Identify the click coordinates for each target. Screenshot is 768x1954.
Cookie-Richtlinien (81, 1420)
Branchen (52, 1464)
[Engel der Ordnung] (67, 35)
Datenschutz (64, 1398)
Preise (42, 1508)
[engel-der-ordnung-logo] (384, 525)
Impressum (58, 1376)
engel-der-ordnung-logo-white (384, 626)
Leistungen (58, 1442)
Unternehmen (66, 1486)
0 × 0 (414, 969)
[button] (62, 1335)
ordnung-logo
====
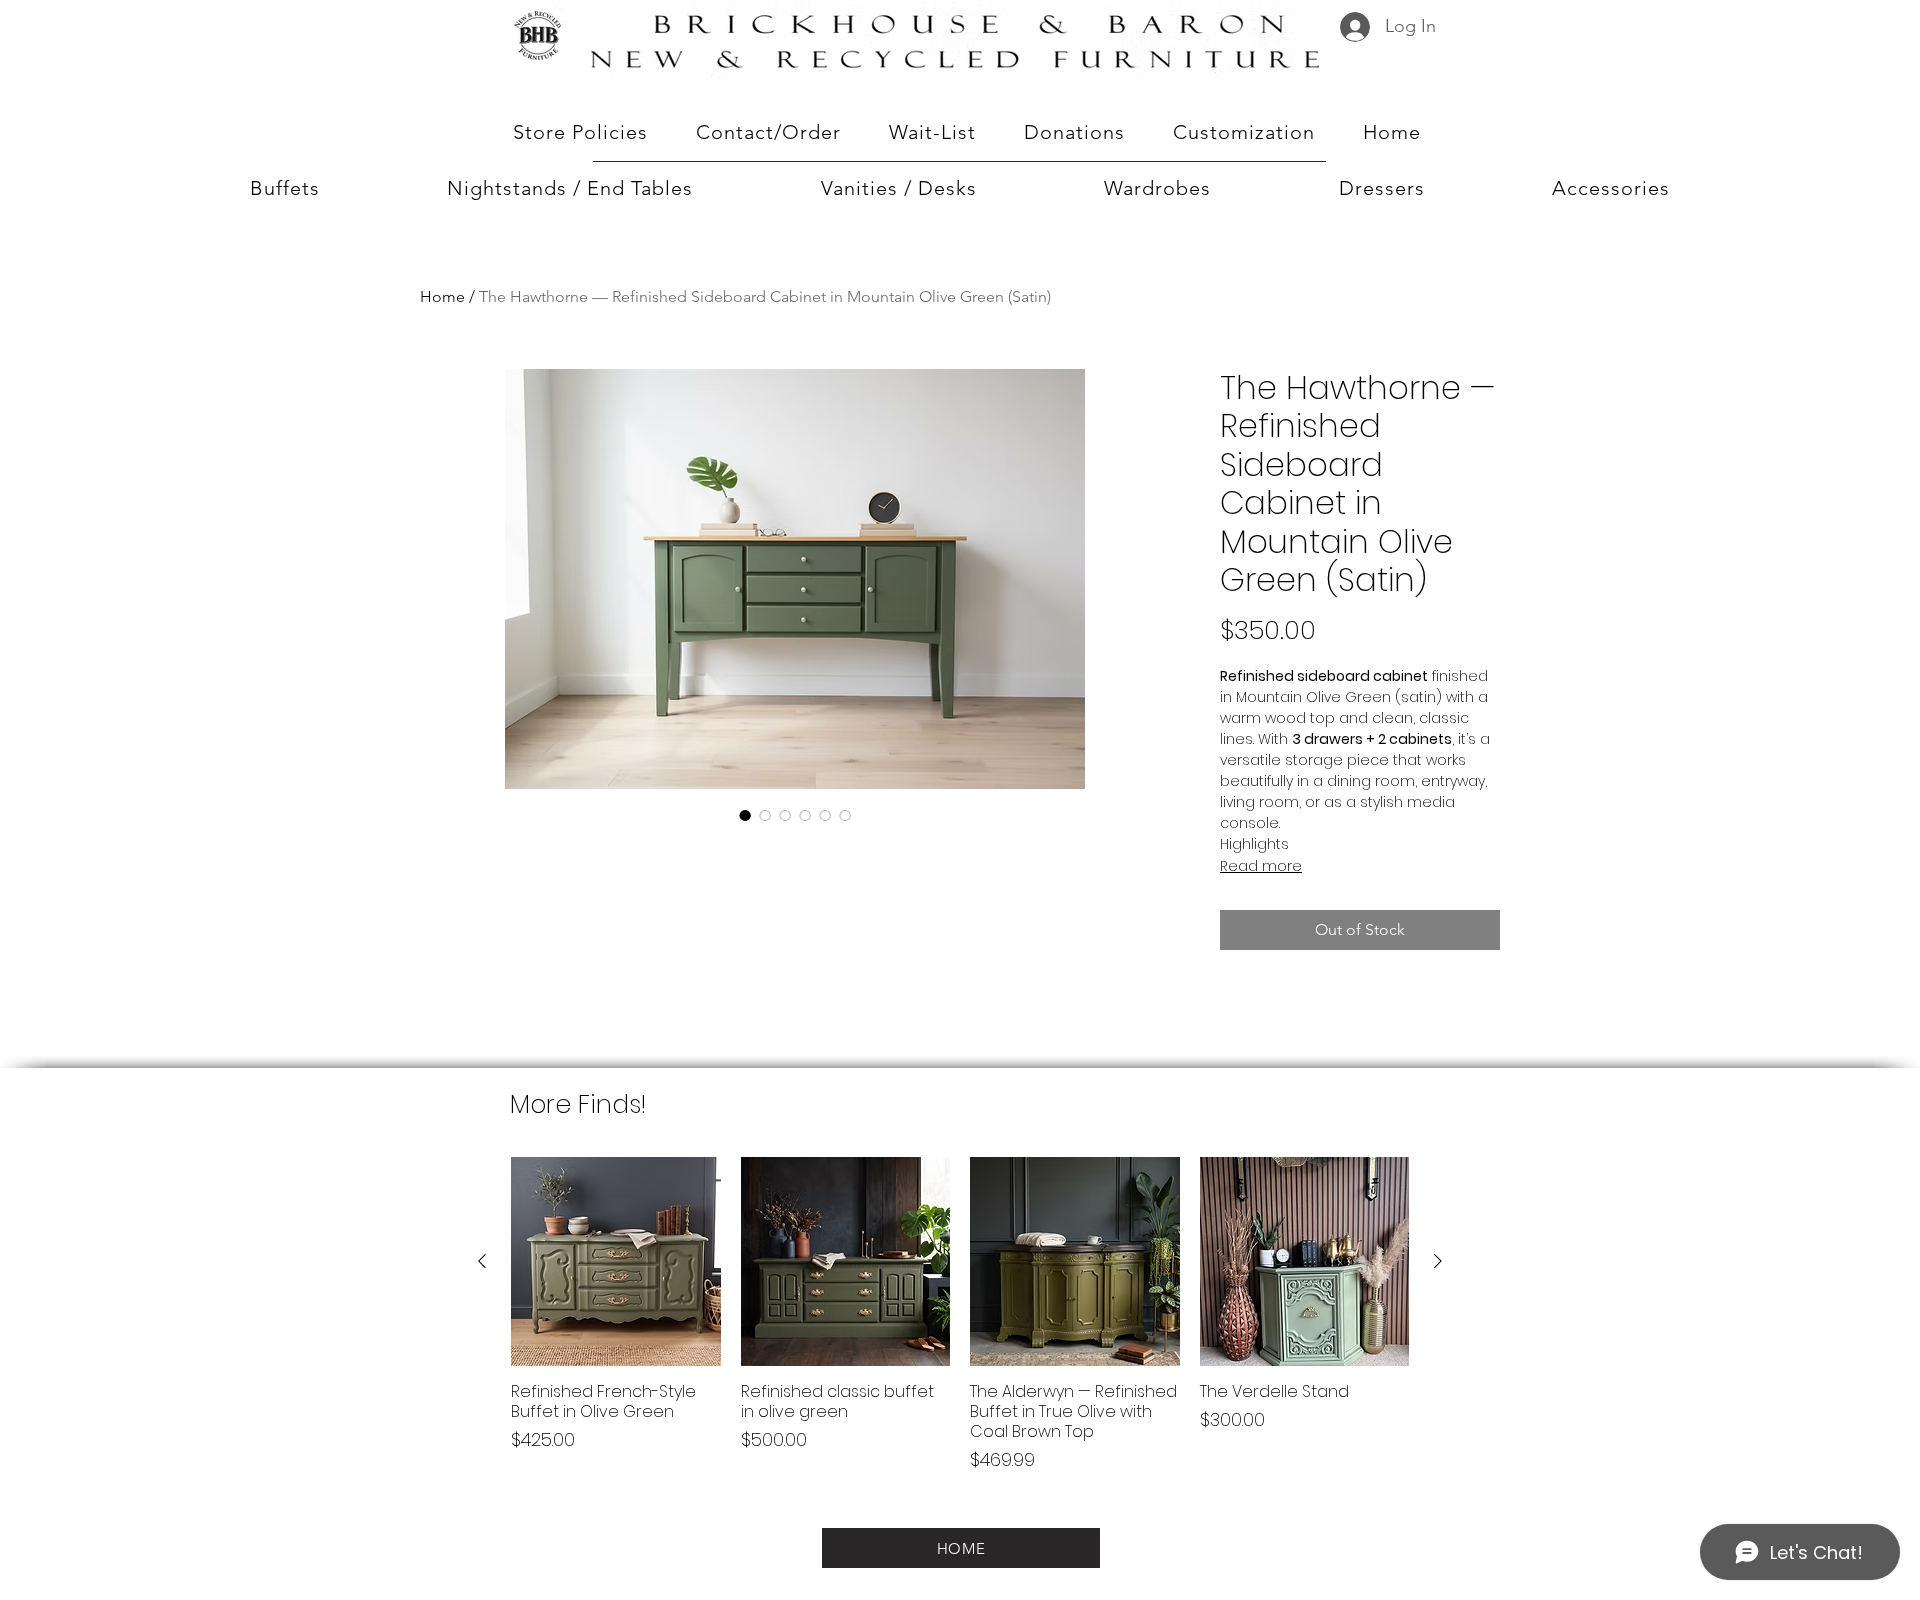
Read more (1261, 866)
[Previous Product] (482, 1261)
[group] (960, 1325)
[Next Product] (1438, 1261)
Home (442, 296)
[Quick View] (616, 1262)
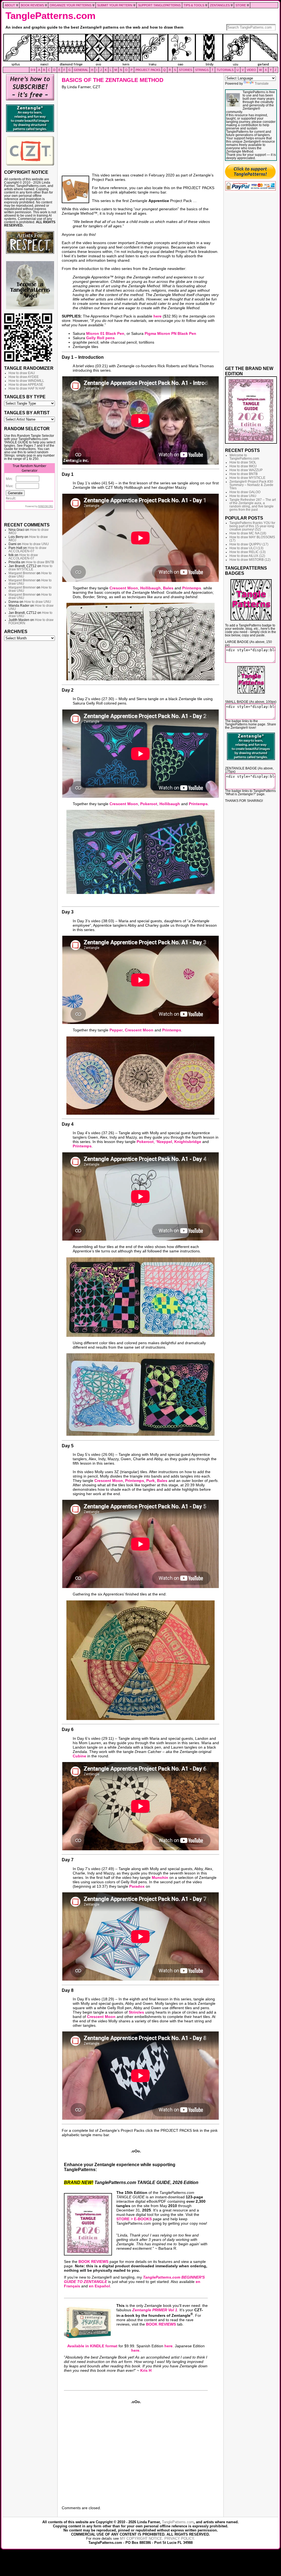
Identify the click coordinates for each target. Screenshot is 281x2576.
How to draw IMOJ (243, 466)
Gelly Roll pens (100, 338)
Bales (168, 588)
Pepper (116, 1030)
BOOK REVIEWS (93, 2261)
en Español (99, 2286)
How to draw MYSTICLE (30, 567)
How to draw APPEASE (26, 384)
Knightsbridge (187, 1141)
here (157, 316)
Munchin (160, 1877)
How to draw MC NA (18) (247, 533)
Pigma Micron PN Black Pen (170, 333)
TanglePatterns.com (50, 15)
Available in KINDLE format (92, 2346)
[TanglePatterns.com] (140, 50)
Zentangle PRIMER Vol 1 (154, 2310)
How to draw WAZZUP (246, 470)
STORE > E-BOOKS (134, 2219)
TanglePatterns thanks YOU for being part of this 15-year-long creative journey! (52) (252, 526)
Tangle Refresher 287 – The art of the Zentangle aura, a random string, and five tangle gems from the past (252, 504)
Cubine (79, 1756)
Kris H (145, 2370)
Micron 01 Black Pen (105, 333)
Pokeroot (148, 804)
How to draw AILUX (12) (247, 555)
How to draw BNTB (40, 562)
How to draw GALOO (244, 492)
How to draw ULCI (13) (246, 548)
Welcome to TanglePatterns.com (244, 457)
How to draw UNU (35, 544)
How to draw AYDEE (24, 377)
====
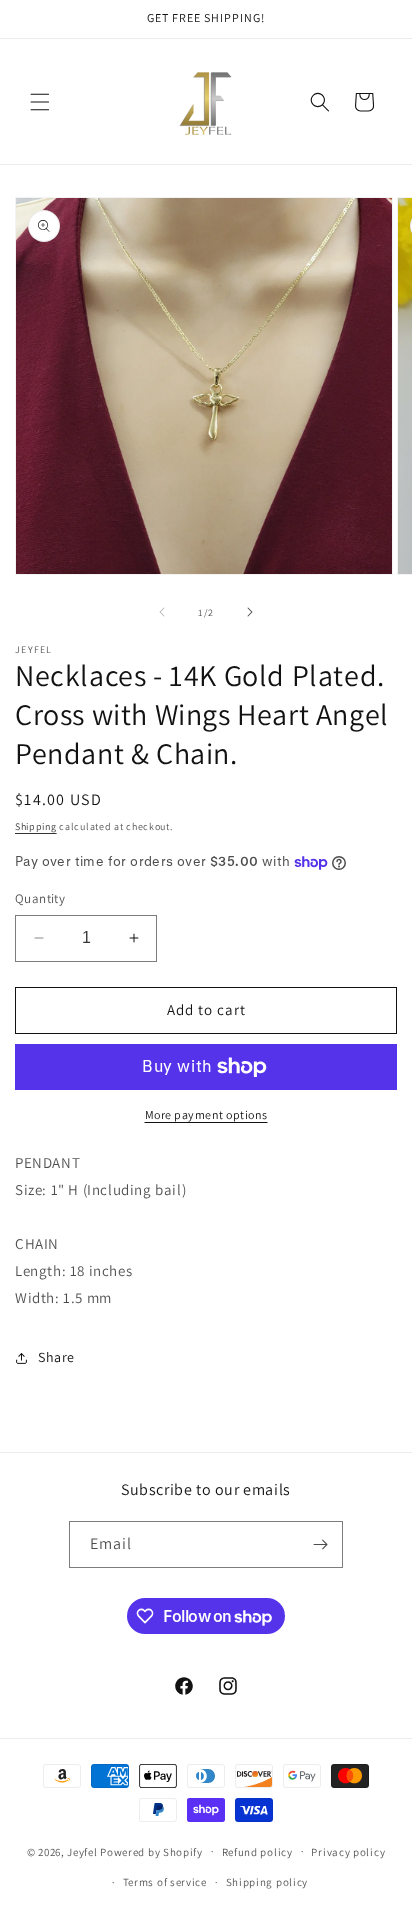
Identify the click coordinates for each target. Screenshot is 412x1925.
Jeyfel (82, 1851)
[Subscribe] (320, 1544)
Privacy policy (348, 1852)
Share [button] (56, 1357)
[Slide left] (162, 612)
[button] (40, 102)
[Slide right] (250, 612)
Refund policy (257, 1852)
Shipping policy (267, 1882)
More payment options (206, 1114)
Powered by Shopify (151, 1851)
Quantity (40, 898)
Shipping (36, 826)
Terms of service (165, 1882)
====
How many lines in the records hold the string "TanglePatterns"? Reply with the number alone.

_ANSWER TO THE EXERCISE_.
4